She added, “So far, however, no one has examined spider webs for microplastics.”

To test her hypothesis, Scholz-Böttcher and student Rebecca Süssmuth collected cobwebs from bus stops at different times in the city of Oldenburg.

At the lab, they found under the microscope bits of PET plastic, presumably from textiles and car tires, as well as polyvinyl chloride (PVC), and soot.

“All the spider webs were contaminated with microplastics,” said doctoral student Isabel Gossmann.

Some nets showed that one tenth of their weight consisted of pollutants, while nearly 90 percent of the plastic came from PET, PVC, and car tires.

The presence of tire particles depended on the amount of traffic in the areas studied, while Scholz-Böttcher noted that road markings are another source of microplastic pollution.

A Gnat is ensnared by water droplets left by fog on a cobweb on September 16, 2014 in London, England. (Photo by Dan Kitwood/Getty Images)

Microplastics accumulate surprisingly quickly in cobwebs, which Scholz-Böttcher said offer a simple and cost-effective alternative to time-consuming measurements to assess the microplastic content of the air we breathe.

In a 2019 study conducted by Cambridge University scientists found that the strongest predictor of microplastic pollution was the level of nearby human activity.
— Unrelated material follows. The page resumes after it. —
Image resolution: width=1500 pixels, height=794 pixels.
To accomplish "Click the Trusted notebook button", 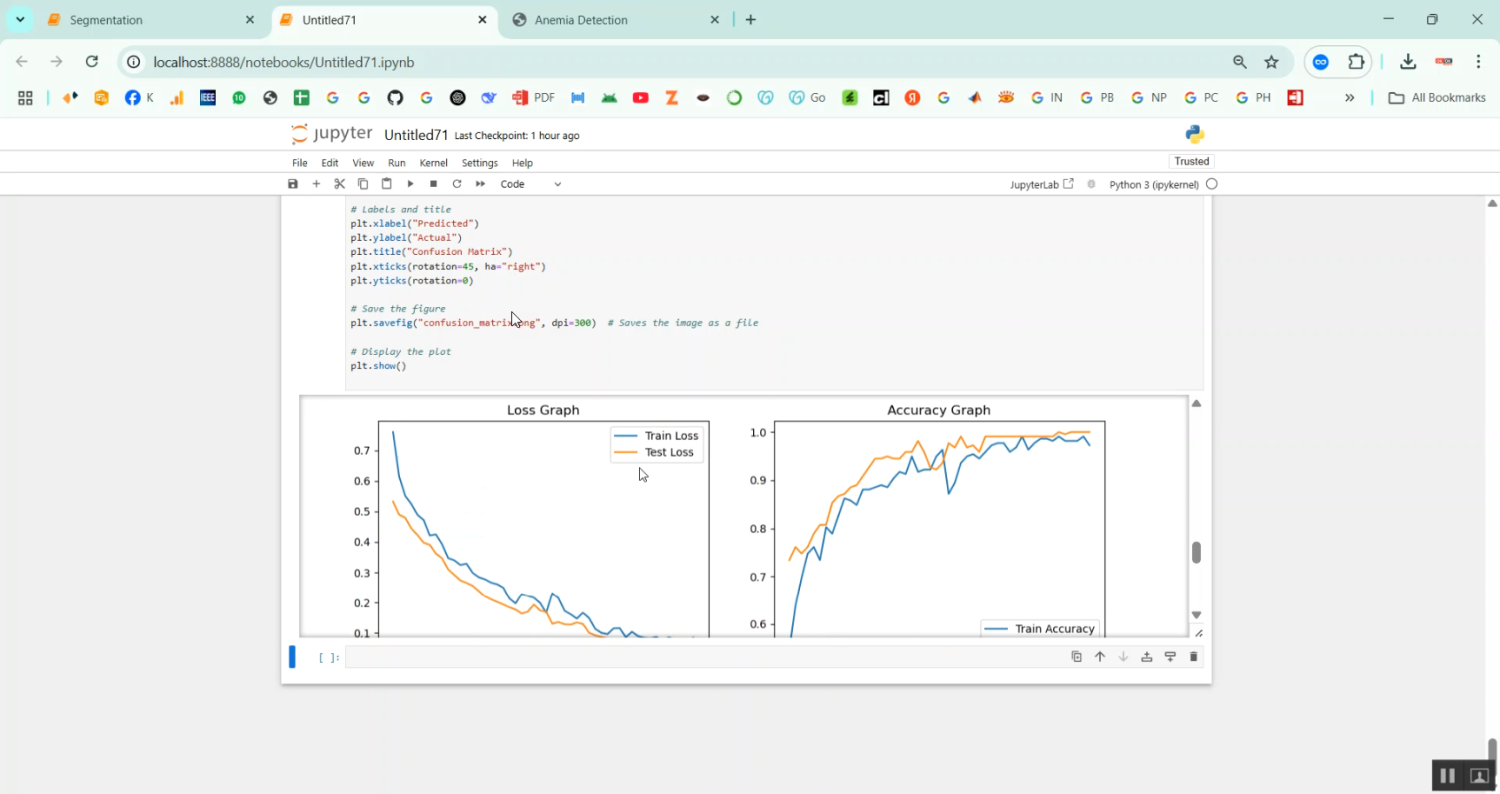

Also, the less forest land around lakes, the higher the pollution.

However, there are microbes that digest and break down microplastics in lakes.

But lakes further north have higher concentrations, despite the absence of agriculture and human habitation, because those microbes are less active there.

Microplastics have been found in the Great Lakes of North America, and even in the Antarctic.